Australia, after losing the toss, dismissed England for just 215 with fast-medium bowler Peter Siddle taking five for 50.
But the grey skies aiding swing and seam bowling were still there when Australia batted and at stumps they were 75 for four, a deficit of 140 runs, after England seamers James Anderson and Steven Finn had taken two wickets each.
That took some of the shine off the day for Australia, who will resume the first Investec Test Thursday with Steven Smith 38 not out and Phil Hughes seven not out.
“It’s pretty even stevens isn’t it,” Lehmann, appointed just 16 days before this series started following the sacking of South African Mickey Arthur, told reporters after stumps.
“Tomorrow (Thursday) is going to be a pretty big day — most of them are in an Ashes series,” he added with Australia looking to regain the urn after two straight campaign losses to England.
“We’re very pleased to bowl them out for 215 and it probably should have been cheaper. But we’re here to play, no doubt about it.
Australia’s new-ball duo of James Pattinson and Mitchell Starc, both making their Ashes debuts, were wayward to begin with but first change Siddle — who on the corresponding opening day of the 2010/11 Ashes series took six for 54 in Brisbane, including a hat-trick on his birthday, showed the newcomers the way.
“It’s the first day of an Ashes series, that’s pretty big and the younger guys probably got a bit over excited with the new ball,” said Lehmann.
“But Peter stood up when it counted, took a five-for and led the attack as we expected.
“I’m really pleased for him.”
Meanwhile England were left hoping Stuart Broad would be fit to take his place in their attack on Thursday.
Broad didn’t field Wednesday after being struck by a Pattinson bouncer on his right shoulder while batting.
Broad hasn’t bowled competitively since injuring his right shoulder while batting during England’s Champions Trophy final defeat by India at Edgbaston on June 23 and last week had a cortisone injection to ease the pain.
“He got hit on the shoulder and he’s a bit sore,” said Finn after play on Wednesday.
“The extent of the damage I don’t know. He’ll receive treatment overnight and he’ll come back tomorrow when we’ll see how he is.
“We’re hopeful he’ll be fit. (If not) I’ll have to bowl a few more overs I think and we’ll just have to rotate ourselves.
Finn agreed with Lehmann’s assessment of the game, saying: “I think it’s pretty even.
“Maybe we have our noses ahead, but it’s a very tight battle at the moment,” the Middlesex quick added.
“The first hour tomorrow is important in terms of how we set the tone as bowlers and how we come out and attack the Australians.

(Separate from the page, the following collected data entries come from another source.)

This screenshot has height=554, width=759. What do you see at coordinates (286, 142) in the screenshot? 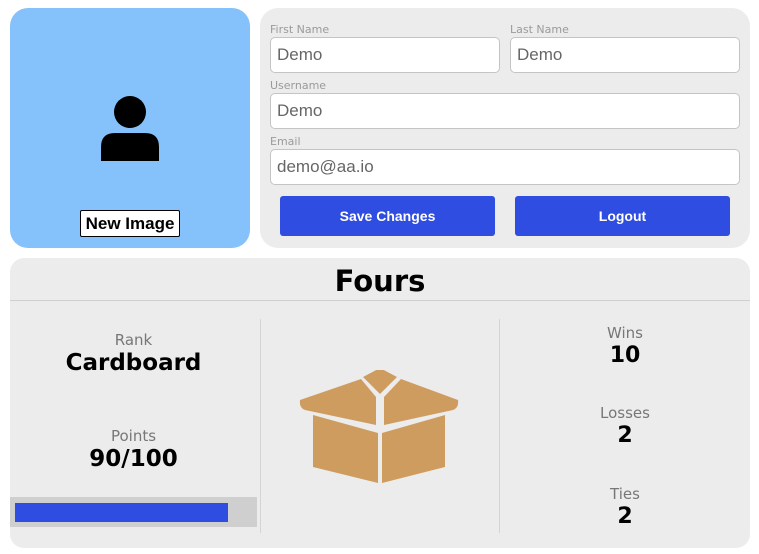
I see `email-label: Email` at bounding box center [286, 142].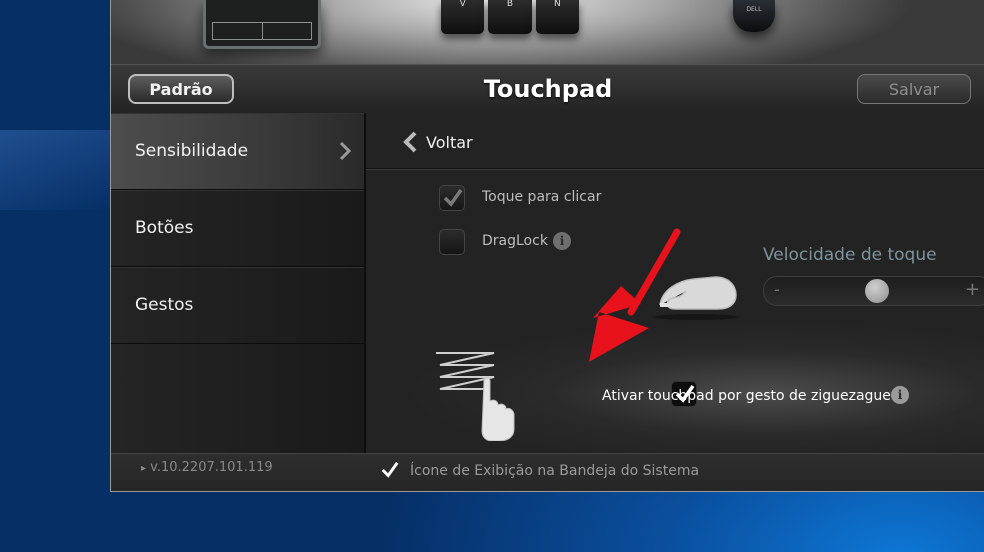  Describe the element at coordinates (410, 142) in the screenshot. I see `chevron-left-icon` at that location.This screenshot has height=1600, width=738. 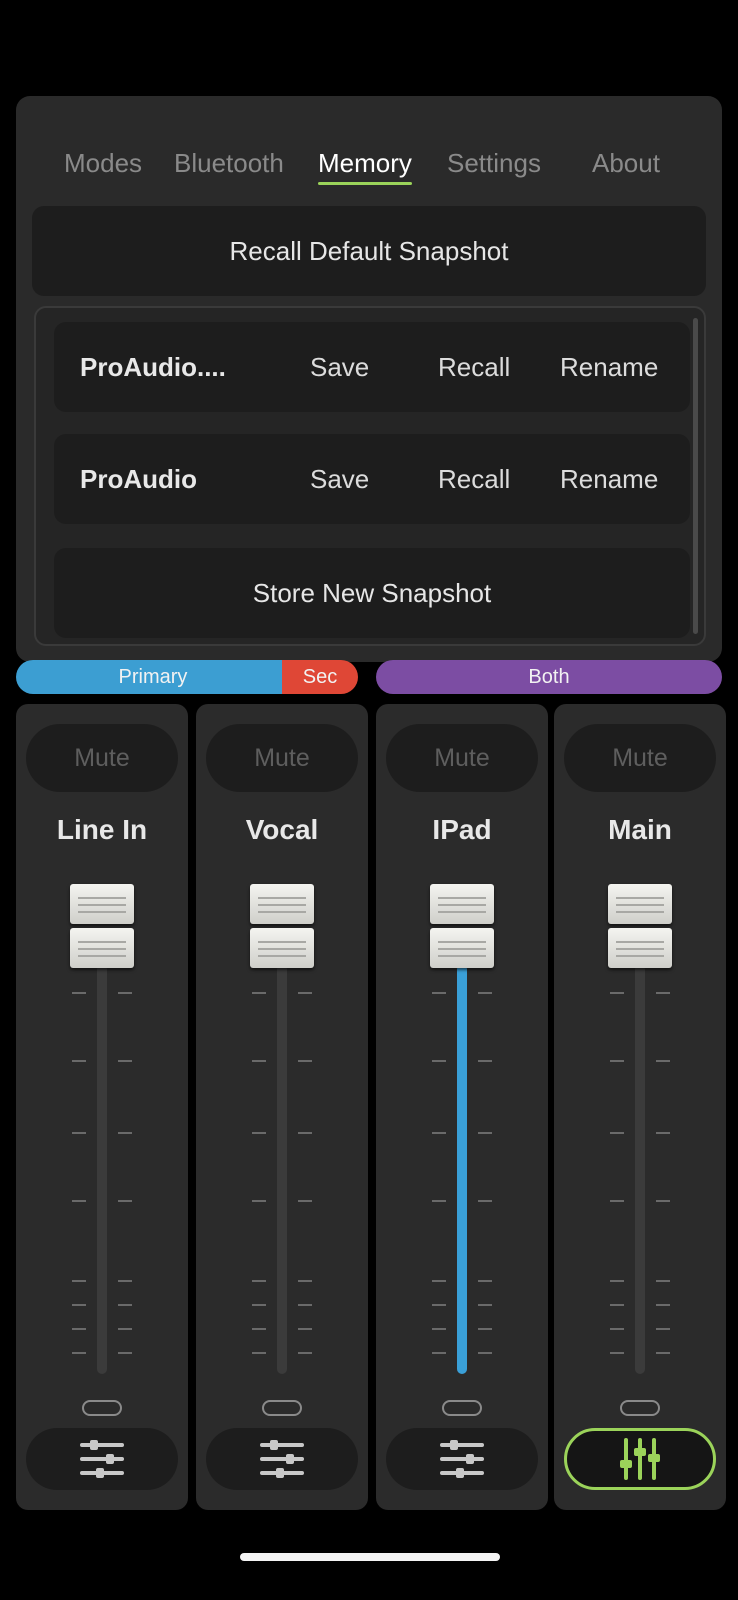 I want to click on both-route-bar: Both, so click(x=549, y=677).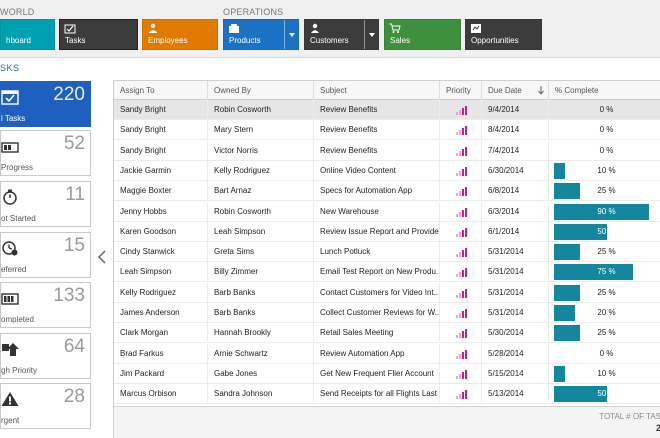  What do you see at coordinates (387, 422) in the screenshot?
I see `grid-footer: TOTAL # OF TAS 2` at bounding box center [387, 422].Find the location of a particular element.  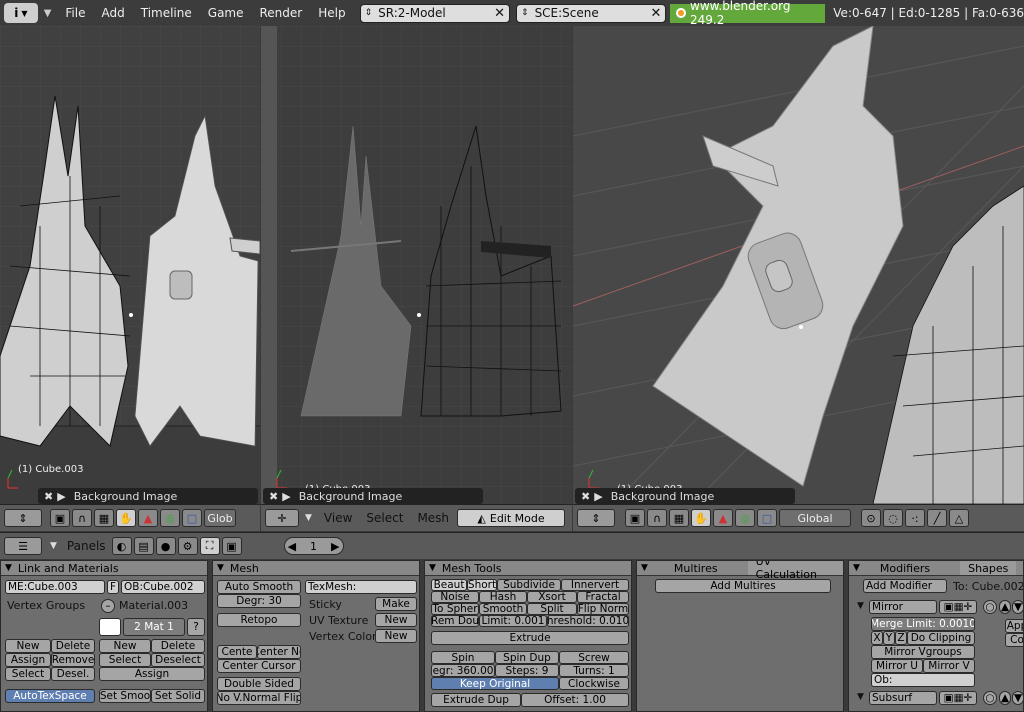

mirror-z-toggle: Z is located at coordinates (901, 638).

“A few wickets in the first hour and we could put our noses in front.”
Finn played his part Wednesday, removing Shane Watson and Ed Cowan with successive deliveries before Australia captain Michael Clarke narrowly survived the hat-trick.
But Clarke, Australia’s best batsman, fell for a six-ball nought when he was clean bowled by a gem of an Anderson delivery that angled in before seaming off the pitch to clip the top of off stump.
“It’s great when something like that comes off in a game and to get the Australia captain with a ball like that was something exceptional for us,” said Finn.
“Hopefully he can do it a few more times.”